Rathgeber, a popular speaker on real estate topics as well as a salesperson with Century 21 Laughlin in McLean, Va., starts off by listing the skills and equipment needed to be a successful real estate salesperson. “Listening, understanding, and being able to analyze, simplify, and translate” a client’s wishes are the most important things, he says.
Getting started is never easy, he says. “Most sellers dutifully interview three salespeople. If you’re a new salesperson, you’ll find that most sellers are looking for precisely the experience you lack.” The answer, he says, is to sign on as an assistant to an experienced salesperson or “if you’re masochistic, you can keep slugging it out on your own, citing your enthusiasm and willingness to spend time” until you finally snag a listing.
From there, Rathgeber describes the ABCs of working with sellers. These include everything from doing a comparative market analysis to establish the right price to advertising and open house strategies. He also includes a comprehensive checklist of simple repairs and presentation tips that improve the salability of a house.
Rathgeber divides buyers into four categories—incoming transferees, move-up buyers, move-down buyers and first time buyers—and includes strategies for working with each group.

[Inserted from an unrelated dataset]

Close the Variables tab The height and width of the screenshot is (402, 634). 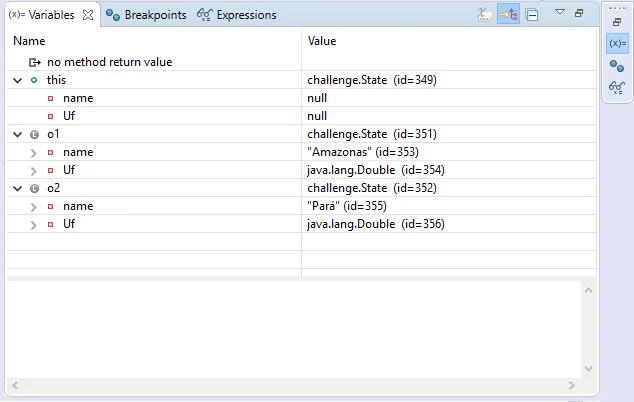point(87,15)
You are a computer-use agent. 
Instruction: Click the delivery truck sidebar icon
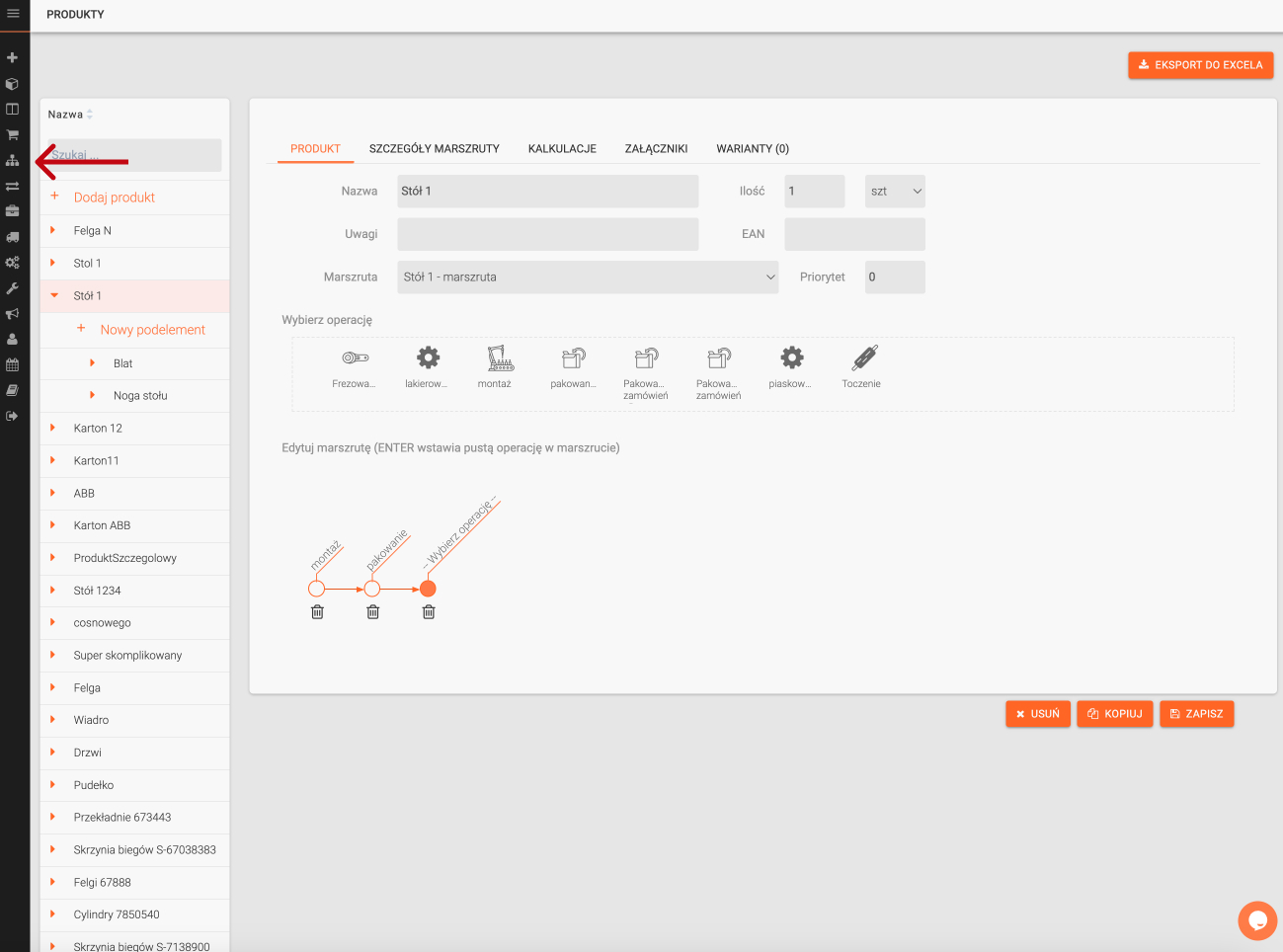click(x=13, y=237)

When working with transferees, for example, he recommends a five-day house-hunting trip and includes a sample itinerary that–if followed–should result in a sale at the end of the week.
Rathgeber also provides an overview of financing methods along with questionnaires salespeople can use to establish how large a loan buyers are eligible for.

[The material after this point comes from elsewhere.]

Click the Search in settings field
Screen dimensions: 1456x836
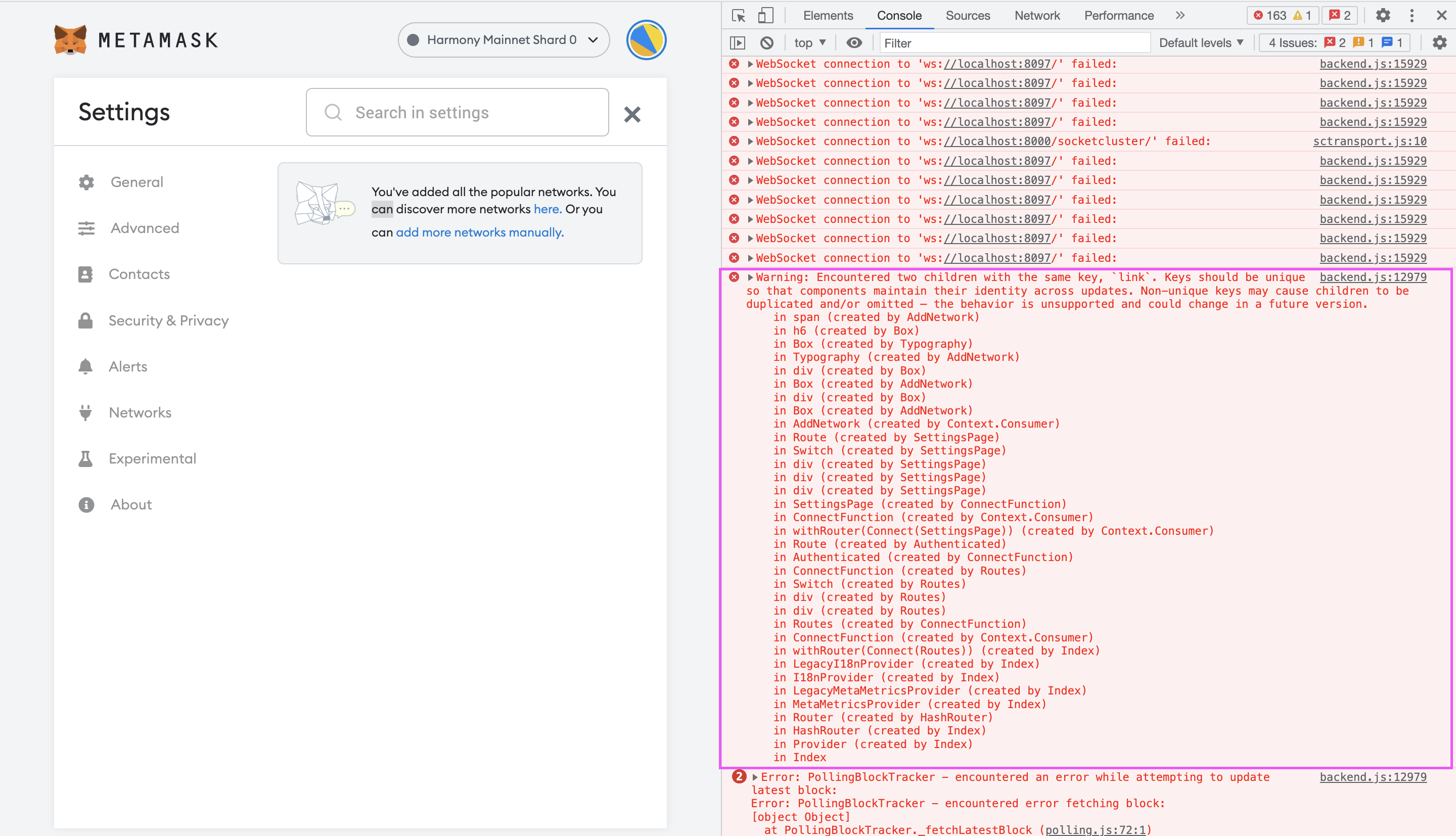point(457,113)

When showing houses, Rathgeber is a proponent of the “more is more” theory. “It’s best to show your buyer all homes that might meet his needs, the bad ones along with the good ones,” he says. “Without this knowledge, he can’t comprehend his segment of the market.”
A concluding chapter on the art of negotiation is one of the best things in the book. The secret of negotiating, he says, is control. “To control the negotiation, control yourself. Never let the tone reach a state of emotional strain. To do so will always cost time and money.”

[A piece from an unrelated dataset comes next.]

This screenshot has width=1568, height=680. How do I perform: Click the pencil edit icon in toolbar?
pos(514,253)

About concessions, he says, “Give little and give slowly. Rationale will be required to explain the basis of each offer or counteroffer. Be prepared.”
Finally, “In general, a seller should never accept a price lower than 90 percent of the asking price unless he is in dire straits. By settling for too low a price you bypass an entire segment of the homebuying market who never saw the home because they never dreamed you would give it away.”